### Page excerpt:
Modified Anthrax Kills Cancer
<P>Engineered Form of the Toxin Targets Tumors</P>
WebMD News Archive
Jan. 13, 2003 -- A genetically altered form of anthrax may be able to target and kill cancer cells with fewer side effects than conventional treatments. A new study shows the engineered version of the anthrax protein effectively zapped tumors in mice, without damaging surrounding areas.
The results of early tests of the experimental treatment appear in the Jan. 13 early edition of Proceedings of the National Academy of Sciences
Anthrax is a highly contagious agent that has recently been in the spotlight due to its potential for use in a bioterrorist attack. In this study, researchers harnessed the infectious nature of the anthrax toxin and manipulated it to zero in on cancerous tumors.
Using a disabled strain of anthrax, researchers took proteins from anthrax and genetically altered and programmed them to attach to cells that actively secrete a certain type of protein found in cancer cells called urokinase. Researchers say nearly all forms of cancer produce high levels of this particular protein, which helps cancer cells invade tissue and spread. Once attached to the cancer cells another anthrax protein called lethal factor destroys the cancer cells. The urokinase secreted from cancer cells makes it an effective target for a variety of anti-cancer treatments.

### To do:
[a] In the article on modified anthrax, what protein do the engineered anthrax proteins attach to cells by targeting?
[b] Write the next few paragraphs of the modified-anthrax news article, picking up after its last sentence.

### Provided data:

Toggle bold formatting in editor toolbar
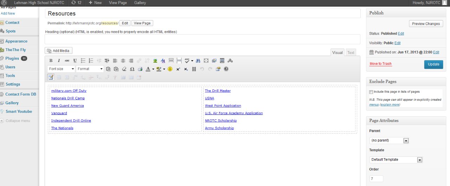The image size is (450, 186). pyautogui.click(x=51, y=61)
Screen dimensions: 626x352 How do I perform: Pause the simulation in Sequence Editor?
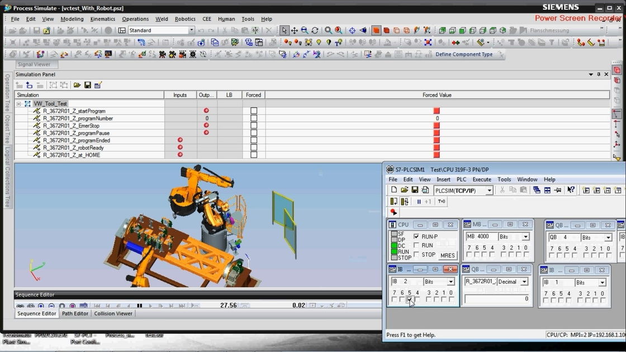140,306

* * *

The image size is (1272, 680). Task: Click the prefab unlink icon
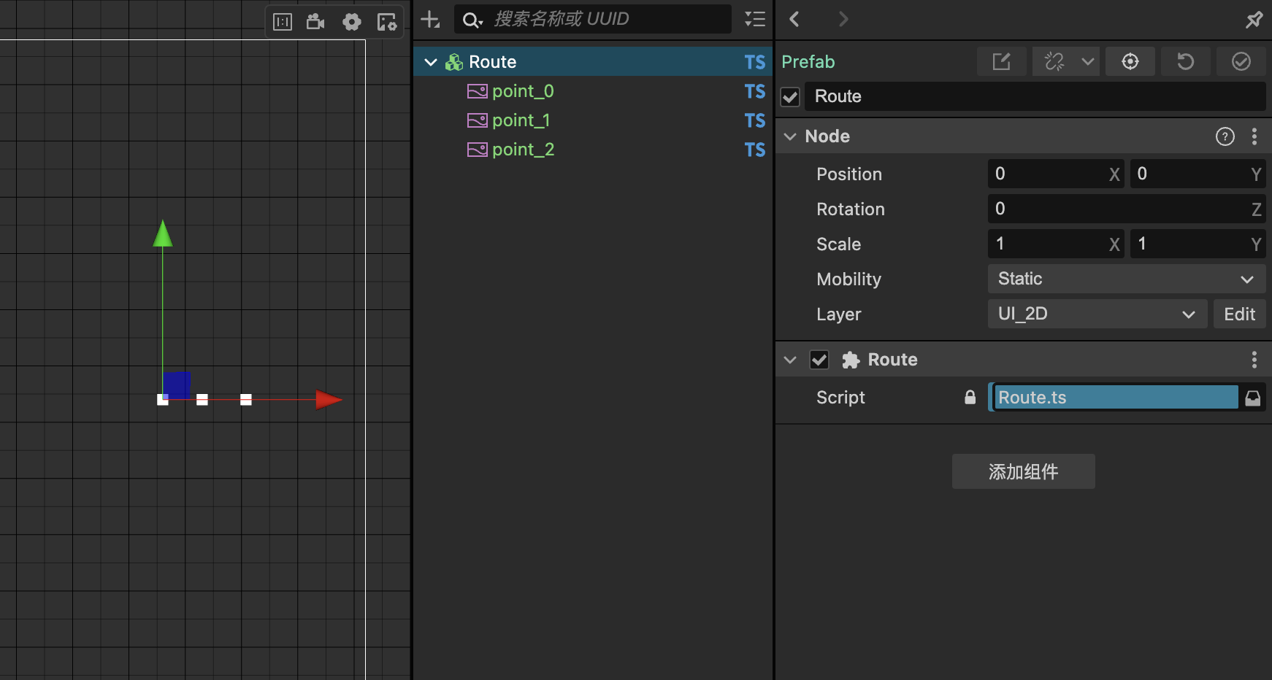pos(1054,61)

### Answers to the problems:
[a] Urokinase, a protein that cancer cells secrete.

[b]
In tests on mice with human forms of cancer, the study found the modified version of the anthrax protein reduced tumor size by 65% to 92% after just one treatment. Two treatments completely eliminated 88% of fibrosarcomas (a rare form of cancer that affects connective tissues) and 17% of melanomas (a hard-to-treat and deadly form of skin cancer).
Researcher Thomas H. Bugge, PhD, of the National Institute of Dental and Craniofacial Research (part of the National Institutes of Health), and colleagues say the tumor cells began to die within 12 hours of treatment. But the anthrax toxin did not damage skin or hair follicles around the tumor, which suggests that this form of treatment may produce fewer severe side effects than those caused by current forms of chemotherapy.
Although these initial results are promising, the researchers say they are only in the very early stages of understanding how proteins like urokinase circulate in the body and more research is needed to see if the altered version of anthrax has the same beneficial anti-cancer effects in humans.